* _Exercise prompt_
Every record below should be printed exactly as given.

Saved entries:
•••••

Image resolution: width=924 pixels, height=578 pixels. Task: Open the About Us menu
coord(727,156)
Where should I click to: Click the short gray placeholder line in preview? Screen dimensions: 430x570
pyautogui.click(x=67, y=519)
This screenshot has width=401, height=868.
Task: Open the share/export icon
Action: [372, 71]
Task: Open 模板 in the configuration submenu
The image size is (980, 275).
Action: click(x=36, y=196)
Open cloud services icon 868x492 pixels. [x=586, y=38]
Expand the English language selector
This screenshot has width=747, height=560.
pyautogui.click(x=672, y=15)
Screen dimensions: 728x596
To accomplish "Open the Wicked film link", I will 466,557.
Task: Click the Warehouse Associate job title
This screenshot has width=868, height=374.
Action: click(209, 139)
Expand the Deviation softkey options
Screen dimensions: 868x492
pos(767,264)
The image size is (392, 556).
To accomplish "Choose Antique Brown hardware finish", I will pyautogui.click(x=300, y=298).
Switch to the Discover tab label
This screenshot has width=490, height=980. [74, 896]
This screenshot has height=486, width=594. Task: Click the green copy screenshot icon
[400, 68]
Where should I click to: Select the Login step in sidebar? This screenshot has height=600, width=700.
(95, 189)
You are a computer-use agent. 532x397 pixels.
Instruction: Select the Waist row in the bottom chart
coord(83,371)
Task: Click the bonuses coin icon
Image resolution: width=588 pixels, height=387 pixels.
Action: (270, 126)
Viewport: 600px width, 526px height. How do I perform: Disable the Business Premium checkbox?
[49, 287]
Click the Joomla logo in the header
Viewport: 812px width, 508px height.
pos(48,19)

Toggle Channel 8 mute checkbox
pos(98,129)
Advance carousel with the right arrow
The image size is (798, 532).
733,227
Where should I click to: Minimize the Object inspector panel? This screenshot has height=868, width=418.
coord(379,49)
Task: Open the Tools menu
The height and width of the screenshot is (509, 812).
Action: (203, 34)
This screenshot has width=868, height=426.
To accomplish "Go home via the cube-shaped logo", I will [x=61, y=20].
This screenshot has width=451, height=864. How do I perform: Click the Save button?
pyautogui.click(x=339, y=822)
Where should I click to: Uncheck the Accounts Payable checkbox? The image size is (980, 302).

•••••

* _Response to the task_
Image resolution: width=924 pixels, height=578 pixels. Task: Open the About Us menu
coord(727,156)
Where should I click to: Click the short gray placeholder line in preview? Screen dimensions: 430x570
pyautogui.click(x=67, y=519)
This screenshot has width=401, height=868.
Task: Open the share/export icon
Action: [372, 71]
Task: Open 模板 in the configuration submenu
The image size is (980, 275).
Action: click(x=36, y=196)
Open cloud services icon 868x492 pixels. [x=586, y=38]
Expand the English language selector
This screenshot has width=747, height=560.
pyautogui.click(x=672, y=15)
Screen dimensions: 728x596
To accomplish "Open the Wicked film link", I will 466,557.
Task: Click the Warehouse Associate job title
This screenshot has width=868, height=374.
Action: click(209, 139)
Expand the Deviation softkey options
Screen dimensions: 868x492
pos(767,264)
The image size is (392, 556).
To accomplish "Choose Antique Brown hardware finish", I will pyautogui.click(x=300, y=298).
Switch to the Discover tab label
This screenshot has width=490, height=980. [74, 896]
This screenshot has height=486, width=594. Task: Click the green copy screenshot icon
[400, 68]
Where should I click to: Select the Login step in sidebar? This screenshot has height=600, width=700.
(95, 189)
You are a computer-use agent. 532x397 pixels.
Instruction: Select the Waist row in the bottom chart
coord(83,371)
Task: Click the bonuses coin icon
Image resolution: width=588 pixels, height=387 pixels.
Action: (270, 126)
Viewport: 600px width, 526px height. How do I perform: Disable the Business Premium checkbox?
[49, 287]
Click the Joomla logo in the header
Viewport: 812px width, 508px height.
pos(48,19)

Toggle Channel 8 mute checkbox
pos(98,129)
Advance carousel with the right arrow
The image size is (798, 532).
733,227
Where should I click to: Minimize the Object inspector panel? This screenshot has height=868, width=418.
coord(379,49)
Task: Open the Tools menu
The height and width of the screenshot is (509, 812).
Action: (203, 34)
This screenshot has width=868, height=426.
To accomplish "Go home via the cube-shaped logo", I will [x=61, y=20].
This screenshot has width=451, height=864. How do I perform: Click the Save button?
pyautogui.click(x=339, y=822)
Where should I click to: Uncheck the Accounts Payable checkbox? The image size is (980, 302).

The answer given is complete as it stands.